__DOCUMENT__
◆ ◆ ◆
Part of the 1913 Suffrage Parade. The signs read "In The Home,” and "Homemakers.” Courtesy of the Library of Congress.

Part of the 1913 Suffrage Parade. The signs read "In The Home,” and "Homemakers.” Courtesy of the Library of Congress.

The women’s suffrage procession seemed to have all the components to be successful, but faced unprecedented obstacles. A crowd of 250,000 people, mainly men who arrived in the nation’s capital for the presidential inauguration, formed a physical barrier against the marching procession of women. These spectators blocked the parade route, accosting the women in the street and stopping their forward movement. A physical confrontation resulted within the parade, as the crowd sought to advance their own agenda at the expense of this tightly organized procession of women. Even though the participants on horseback sought to block these individuals, the sheer number of spectators disrupted the women’s march to their destination, the Treasury building. In fact, a sea of hostile, jeering men shouted rude, explicit insults at the women. Harassment, cat-calling, and sexual propositions flew in the face of each woman in the parade as they persisted onward.

The crowd converges on marchers, blocking the parade route during March 3, 1913, suffrage procession, in Washington, District of Columbia. Courtesy of Library of Congress.

The crowd converges on marchers, blocking the parade route during March 3, 1913, suffrage procession, in Washington, District of Columbia. Courtesy of Library of Congress.
◆ ◆ ◆
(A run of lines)
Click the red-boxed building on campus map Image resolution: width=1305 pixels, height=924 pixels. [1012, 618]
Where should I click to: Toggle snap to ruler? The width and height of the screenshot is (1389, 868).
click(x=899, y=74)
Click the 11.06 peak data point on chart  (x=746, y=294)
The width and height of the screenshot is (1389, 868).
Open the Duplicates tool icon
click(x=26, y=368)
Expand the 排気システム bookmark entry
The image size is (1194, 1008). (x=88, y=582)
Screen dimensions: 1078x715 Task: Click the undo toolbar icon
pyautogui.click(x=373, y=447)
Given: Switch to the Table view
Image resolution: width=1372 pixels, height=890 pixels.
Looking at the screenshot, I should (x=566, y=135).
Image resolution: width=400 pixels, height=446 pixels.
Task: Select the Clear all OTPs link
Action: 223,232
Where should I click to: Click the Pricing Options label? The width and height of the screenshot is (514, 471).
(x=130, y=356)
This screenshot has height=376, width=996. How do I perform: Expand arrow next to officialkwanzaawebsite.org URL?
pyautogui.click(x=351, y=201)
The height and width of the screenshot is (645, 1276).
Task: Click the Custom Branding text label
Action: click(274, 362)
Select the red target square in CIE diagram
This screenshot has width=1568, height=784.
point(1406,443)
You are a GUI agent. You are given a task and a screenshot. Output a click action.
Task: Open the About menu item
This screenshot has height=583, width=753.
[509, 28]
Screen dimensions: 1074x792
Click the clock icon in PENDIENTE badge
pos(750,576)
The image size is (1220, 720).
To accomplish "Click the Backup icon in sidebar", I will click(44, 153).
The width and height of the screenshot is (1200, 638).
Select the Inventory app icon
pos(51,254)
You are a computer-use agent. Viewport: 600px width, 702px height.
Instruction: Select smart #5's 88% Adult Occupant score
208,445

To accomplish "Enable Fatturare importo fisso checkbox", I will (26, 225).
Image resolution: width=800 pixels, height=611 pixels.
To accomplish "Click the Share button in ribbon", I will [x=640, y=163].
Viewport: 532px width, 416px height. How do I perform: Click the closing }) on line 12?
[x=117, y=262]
◆ ◆ ◆
__EXERCISE REQUIREMENTS__
#1 In the text on the 1913 suffrage parade, what building was the women's destination?
#2 Continue the text on the 1913 suffrage parade from the point where it stops.

__ANSWERS FOR THE TASKS__
#1 The Treasury building.

#2
Yet, the bravery of these women was evident, as many continued on in the face of the vile opposition of the surrounding crowd. Even with tears, and psychological hurt, they persisted without interruption or hesitation. Some even carried banner poles, flags, and hat pins to ward off the attack. Physical unrest was a challenge that would be overcome together, with a collective effort. It was in fact necessary to assert their independent voices, and defend their bodies, when the Capitol Police was unable, or unwilling, to intervene. It was only until U.S. army troops entered the crowd that the spectators disappeared from harassing these women. En route to demanding their right to vote, it is telling that these female participants also had to, in an autonomous manner, affirm their own safety against an opposition that was threatened by their willingness to break traditional patriarchal norms. For these women, giving up was not an option, as there was too much at stake in their quest for socio-political equality.

The crowd surrounds and slows a Red Cross ambulance during the Women's suffrage procession, on March 3, 1913. Dozens of marchers were injured during the march, shoved and tripped by spectators. Courtesy of the Library of Congress.

The crowd surrounds and slows a Red Cross ambulance during the Women's suffrage procession, on March 3, 1913. Dozens of marchers were injured during the march, shoved and tripped by spectators. Courtesy of the Library of Congress.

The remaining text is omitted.